◆ **Provided text**
**VxInsight Validation:
correlation with biological functions**

biogroups vs. mountains |
biogroups vs. random mountains |

here for an
even larger view). |
here for an
even larger view). |

We created 56 lists of genes with similar
biological function (biogroup), such as genes involved in meiosis,
mitosis, translation, DNA synthesis etc. We then counted the number
of genes that overlap in the biogroup with that of the gene
expression mountain. We calculated the probability of seeing the
observed number of overlaps or more by chance (p-value) for each
biogroup-mountain pair assuming a hypergeometric distribution. The
figure on the left shows the overlap p-values for each biogroup with
each mountain. The figure on the right shows the overlap p-values for
each biogroup compared to a randomly constructed mountain of the same
size as the original mountain. Random mountains were constructed by
drawing from the entire set of genes without replacement to fill up
lists of sizes equal to the original set of mountains. The scale
shows the log_{10}(p-value). Here is a list of both the
biogroups
and the mountains.

◆ **Excerpted data**
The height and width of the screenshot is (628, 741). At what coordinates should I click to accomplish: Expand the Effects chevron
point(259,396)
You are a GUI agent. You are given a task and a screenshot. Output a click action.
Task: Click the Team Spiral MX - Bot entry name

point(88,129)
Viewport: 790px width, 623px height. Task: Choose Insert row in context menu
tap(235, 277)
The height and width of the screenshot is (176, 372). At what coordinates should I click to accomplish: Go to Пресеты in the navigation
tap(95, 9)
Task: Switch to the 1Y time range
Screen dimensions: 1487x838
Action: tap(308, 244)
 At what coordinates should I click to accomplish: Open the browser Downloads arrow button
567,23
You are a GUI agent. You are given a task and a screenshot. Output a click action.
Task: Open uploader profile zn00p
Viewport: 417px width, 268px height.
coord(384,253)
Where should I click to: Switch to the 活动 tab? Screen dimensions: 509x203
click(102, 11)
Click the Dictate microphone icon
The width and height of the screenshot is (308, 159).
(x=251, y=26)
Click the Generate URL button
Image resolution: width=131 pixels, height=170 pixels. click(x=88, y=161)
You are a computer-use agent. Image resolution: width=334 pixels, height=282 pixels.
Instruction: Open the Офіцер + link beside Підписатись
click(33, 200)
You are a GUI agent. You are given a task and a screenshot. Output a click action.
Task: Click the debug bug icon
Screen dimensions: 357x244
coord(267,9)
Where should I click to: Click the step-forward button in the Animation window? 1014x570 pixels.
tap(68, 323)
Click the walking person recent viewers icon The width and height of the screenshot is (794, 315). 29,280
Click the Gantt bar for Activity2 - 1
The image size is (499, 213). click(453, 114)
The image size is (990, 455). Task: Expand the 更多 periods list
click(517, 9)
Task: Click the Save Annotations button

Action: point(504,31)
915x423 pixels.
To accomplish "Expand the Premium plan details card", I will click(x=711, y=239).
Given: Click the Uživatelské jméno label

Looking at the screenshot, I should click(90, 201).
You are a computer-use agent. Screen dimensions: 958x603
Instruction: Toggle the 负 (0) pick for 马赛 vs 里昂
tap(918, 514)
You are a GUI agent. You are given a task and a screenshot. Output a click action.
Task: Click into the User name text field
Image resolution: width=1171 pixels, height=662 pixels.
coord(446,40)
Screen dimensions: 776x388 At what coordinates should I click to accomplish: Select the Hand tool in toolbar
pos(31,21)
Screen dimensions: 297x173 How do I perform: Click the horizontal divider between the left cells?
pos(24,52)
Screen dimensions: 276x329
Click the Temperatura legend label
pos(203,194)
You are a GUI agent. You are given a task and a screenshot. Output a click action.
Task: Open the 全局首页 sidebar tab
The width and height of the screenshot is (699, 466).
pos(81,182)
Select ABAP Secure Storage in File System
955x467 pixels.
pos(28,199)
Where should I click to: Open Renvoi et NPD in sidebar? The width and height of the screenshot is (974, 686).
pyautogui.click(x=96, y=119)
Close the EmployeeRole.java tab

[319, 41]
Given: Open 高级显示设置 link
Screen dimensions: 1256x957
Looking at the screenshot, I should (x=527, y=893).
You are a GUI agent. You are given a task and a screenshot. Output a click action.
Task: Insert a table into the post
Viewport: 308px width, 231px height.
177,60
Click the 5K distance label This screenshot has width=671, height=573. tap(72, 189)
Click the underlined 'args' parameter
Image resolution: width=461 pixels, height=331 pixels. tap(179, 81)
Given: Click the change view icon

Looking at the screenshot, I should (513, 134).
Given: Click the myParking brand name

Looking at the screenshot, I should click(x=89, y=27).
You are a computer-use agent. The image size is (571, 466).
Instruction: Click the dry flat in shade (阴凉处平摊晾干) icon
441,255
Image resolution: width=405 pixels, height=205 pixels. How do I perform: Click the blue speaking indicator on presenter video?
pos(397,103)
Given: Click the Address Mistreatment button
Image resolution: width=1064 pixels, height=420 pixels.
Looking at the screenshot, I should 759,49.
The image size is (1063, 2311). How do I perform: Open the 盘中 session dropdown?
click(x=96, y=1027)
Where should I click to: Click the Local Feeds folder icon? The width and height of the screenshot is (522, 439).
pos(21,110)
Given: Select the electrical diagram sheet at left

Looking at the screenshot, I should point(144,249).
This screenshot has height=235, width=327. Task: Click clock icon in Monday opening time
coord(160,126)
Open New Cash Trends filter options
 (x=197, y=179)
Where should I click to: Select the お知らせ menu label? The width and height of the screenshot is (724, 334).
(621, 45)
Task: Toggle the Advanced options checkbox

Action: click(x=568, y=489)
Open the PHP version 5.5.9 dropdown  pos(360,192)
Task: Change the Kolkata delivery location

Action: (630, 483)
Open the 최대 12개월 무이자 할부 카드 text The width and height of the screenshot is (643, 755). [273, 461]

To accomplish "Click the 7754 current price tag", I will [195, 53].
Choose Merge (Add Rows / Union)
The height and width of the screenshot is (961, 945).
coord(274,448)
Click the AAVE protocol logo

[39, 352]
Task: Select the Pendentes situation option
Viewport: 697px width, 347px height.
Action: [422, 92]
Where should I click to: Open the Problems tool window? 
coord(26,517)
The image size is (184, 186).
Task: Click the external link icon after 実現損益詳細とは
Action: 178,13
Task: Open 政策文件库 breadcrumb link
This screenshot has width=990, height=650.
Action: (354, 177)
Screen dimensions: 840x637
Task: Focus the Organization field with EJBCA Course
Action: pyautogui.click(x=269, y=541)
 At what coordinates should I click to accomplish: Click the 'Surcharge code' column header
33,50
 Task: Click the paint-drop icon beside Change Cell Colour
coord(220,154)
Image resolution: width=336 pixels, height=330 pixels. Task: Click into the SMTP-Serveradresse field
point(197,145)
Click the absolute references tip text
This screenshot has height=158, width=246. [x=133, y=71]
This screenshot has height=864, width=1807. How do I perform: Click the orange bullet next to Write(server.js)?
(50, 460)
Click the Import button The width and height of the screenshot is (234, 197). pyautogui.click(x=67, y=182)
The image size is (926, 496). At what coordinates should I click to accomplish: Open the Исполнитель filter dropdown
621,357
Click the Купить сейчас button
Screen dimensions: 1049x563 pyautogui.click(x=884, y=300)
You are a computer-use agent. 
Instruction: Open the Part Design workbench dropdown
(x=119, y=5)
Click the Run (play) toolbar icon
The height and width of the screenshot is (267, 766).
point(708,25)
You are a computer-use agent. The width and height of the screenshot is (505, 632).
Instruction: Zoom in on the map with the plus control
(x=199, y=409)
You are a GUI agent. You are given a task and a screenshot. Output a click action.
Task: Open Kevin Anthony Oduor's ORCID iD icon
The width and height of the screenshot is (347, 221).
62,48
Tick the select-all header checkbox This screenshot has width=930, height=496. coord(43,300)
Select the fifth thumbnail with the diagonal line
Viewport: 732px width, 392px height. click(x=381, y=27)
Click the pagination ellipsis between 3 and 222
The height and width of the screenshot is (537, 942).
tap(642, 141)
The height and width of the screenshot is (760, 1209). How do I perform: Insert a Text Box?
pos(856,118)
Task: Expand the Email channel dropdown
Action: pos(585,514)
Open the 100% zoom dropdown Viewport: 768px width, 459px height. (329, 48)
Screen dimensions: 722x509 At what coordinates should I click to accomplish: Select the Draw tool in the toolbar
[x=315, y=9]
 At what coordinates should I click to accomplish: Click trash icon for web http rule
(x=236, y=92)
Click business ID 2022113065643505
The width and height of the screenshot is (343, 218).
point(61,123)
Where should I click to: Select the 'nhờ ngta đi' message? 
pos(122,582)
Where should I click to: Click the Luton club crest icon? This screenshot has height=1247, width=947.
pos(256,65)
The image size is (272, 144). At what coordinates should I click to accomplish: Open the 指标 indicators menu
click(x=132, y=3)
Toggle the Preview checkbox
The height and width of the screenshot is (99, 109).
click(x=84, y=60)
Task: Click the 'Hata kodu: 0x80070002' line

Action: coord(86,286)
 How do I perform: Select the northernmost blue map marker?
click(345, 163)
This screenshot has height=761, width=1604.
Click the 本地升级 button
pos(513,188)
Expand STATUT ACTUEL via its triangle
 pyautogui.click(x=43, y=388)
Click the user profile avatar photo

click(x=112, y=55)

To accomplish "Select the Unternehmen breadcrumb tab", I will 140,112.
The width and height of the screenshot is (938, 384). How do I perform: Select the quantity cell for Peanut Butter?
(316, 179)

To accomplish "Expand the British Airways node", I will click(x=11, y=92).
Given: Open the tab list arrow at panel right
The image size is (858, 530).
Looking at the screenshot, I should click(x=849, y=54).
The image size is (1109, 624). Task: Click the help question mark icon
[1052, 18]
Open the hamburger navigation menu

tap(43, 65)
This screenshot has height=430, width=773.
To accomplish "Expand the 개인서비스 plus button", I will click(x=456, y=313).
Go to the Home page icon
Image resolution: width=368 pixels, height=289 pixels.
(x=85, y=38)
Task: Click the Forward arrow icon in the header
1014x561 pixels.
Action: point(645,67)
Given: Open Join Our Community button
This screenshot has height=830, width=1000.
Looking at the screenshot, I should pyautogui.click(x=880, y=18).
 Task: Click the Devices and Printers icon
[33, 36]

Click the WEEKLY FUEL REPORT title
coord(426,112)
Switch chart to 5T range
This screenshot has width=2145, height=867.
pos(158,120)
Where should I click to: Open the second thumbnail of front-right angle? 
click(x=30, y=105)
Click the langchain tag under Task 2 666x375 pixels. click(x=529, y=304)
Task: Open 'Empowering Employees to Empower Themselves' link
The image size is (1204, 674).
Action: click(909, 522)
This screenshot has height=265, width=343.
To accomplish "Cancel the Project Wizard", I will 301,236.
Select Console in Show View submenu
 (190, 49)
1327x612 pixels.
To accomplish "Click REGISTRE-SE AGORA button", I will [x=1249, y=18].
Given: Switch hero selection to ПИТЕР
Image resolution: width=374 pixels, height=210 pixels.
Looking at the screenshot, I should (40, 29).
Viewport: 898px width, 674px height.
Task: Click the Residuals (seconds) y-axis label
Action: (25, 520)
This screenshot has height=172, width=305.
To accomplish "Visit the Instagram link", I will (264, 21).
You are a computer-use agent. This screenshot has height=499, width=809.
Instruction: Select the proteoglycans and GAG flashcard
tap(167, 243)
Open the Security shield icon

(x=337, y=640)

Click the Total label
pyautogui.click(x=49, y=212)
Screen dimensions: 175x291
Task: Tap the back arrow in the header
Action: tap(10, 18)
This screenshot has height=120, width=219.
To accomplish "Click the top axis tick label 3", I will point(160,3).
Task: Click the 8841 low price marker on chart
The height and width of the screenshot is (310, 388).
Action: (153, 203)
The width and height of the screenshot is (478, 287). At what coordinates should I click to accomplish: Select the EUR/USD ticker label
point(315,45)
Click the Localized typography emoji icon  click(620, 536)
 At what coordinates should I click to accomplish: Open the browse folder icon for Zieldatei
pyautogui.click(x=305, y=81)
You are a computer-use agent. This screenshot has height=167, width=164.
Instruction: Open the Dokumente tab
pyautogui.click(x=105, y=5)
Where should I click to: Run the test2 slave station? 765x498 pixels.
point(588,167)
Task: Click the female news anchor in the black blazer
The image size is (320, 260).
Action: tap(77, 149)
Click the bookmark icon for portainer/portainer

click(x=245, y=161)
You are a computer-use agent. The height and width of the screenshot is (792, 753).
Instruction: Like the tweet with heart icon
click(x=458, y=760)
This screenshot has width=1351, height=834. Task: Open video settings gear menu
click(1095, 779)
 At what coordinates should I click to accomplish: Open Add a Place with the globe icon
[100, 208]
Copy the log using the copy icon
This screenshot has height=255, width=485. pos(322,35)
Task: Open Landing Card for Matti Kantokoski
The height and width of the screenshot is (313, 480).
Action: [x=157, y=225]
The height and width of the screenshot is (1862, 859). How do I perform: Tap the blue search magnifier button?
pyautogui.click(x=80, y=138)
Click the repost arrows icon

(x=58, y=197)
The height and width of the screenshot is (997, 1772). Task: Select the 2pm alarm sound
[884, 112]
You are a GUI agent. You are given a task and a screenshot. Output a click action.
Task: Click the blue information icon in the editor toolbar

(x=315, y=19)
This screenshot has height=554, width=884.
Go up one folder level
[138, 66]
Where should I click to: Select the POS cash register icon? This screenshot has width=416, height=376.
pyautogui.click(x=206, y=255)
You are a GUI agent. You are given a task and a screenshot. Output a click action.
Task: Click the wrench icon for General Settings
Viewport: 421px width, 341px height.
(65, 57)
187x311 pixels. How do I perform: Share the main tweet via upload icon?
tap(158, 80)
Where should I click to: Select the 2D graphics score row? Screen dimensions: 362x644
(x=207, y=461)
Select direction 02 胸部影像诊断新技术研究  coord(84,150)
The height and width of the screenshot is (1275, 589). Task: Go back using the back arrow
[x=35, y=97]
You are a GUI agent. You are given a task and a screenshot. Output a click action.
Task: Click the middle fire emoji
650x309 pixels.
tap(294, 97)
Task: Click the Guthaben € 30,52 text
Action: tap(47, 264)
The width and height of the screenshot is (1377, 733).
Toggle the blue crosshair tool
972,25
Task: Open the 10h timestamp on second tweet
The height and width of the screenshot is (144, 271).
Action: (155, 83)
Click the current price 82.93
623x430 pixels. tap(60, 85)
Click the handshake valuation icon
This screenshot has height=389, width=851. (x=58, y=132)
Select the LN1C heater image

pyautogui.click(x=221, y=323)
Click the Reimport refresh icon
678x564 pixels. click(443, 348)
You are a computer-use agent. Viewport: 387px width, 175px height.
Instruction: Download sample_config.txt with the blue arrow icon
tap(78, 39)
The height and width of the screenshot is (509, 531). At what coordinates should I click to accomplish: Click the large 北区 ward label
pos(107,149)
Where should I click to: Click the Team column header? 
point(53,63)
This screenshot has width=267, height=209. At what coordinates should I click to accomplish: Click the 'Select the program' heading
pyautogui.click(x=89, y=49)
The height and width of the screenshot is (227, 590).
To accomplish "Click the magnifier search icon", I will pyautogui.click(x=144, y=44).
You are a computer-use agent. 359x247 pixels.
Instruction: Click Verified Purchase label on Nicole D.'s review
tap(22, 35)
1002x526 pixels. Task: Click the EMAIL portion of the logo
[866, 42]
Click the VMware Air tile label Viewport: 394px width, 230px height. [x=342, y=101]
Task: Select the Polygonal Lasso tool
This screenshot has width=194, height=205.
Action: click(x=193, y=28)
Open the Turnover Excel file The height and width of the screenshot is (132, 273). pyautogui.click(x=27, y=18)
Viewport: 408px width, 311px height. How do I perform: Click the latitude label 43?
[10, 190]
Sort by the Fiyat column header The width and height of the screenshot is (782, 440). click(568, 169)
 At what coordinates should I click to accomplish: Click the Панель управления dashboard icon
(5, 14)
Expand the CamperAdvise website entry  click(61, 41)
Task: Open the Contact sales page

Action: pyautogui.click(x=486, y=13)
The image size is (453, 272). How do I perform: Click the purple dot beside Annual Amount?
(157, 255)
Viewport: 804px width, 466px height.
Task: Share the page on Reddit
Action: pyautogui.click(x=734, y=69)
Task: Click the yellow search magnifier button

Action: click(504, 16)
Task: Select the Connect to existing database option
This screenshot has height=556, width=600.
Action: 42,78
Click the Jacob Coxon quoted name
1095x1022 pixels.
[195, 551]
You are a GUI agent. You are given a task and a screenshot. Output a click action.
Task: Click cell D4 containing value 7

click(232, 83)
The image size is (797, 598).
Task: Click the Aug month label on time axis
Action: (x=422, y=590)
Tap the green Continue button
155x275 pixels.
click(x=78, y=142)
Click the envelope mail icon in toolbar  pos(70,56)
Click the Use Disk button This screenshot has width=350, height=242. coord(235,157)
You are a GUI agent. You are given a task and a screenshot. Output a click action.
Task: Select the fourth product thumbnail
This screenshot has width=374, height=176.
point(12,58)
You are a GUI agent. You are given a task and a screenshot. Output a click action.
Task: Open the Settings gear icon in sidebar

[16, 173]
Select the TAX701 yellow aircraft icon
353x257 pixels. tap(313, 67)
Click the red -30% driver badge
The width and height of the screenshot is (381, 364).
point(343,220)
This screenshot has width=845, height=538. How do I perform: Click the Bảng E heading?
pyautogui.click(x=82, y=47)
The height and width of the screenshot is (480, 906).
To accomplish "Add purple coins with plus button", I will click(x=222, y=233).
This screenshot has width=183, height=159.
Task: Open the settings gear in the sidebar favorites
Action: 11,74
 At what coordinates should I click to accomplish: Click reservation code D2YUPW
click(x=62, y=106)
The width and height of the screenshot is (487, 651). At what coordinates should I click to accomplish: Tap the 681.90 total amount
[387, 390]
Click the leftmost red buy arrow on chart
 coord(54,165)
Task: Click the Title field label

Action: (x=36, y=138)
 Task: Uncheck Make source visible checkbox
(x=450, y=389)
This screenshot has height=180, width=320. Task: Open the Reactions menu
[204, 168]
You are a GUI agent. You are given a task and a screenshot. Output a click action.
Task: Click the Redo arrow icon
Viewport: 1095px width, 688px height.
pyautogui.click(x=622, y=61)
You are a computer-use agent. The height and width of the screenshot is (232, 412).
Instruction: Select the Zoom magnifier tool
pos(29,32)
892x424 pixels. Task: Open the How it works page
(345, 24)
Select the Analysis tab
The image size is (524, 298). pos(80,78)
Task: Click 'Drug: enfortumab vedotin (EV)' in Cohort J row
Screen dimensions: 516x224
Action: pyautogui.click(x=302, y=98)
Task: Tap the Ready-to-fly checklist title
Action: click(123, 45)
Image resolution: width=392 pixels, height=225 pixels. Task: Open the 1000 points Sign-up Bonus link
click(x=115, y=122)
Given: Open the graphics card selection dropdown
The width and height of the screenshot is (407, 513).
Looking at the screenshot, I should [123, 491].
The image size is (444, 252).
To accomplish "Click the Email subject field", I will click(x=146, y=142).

◆ **Problem**
Continue the page on VxInsight validation with biogroups and gene expression mountains from the point where it stops.

◆ **Task answer**
They are listed in the same order as they appear in the above figures
The biogroups are ordered so that neighbors have similar mountain
profiles (based on their Pearson correlation computed from their
-log_{10} p-values). The mountains are also ordered so that
neighbors have similar biogroup profiles (based on their Pearson
correlation computed from their -log_{10} p-values).

The results show that there is a significantly higher overlap in the real solution (left) compared to a randomly generated solution (right). The figure demonstrates that clustering using expression data strongly correlates with grouping based on biological function. These results validate that there are strong biological patterns in the expression data, and that the clustering algorithm used by VxInsight can successfully identify at least some of these patterns.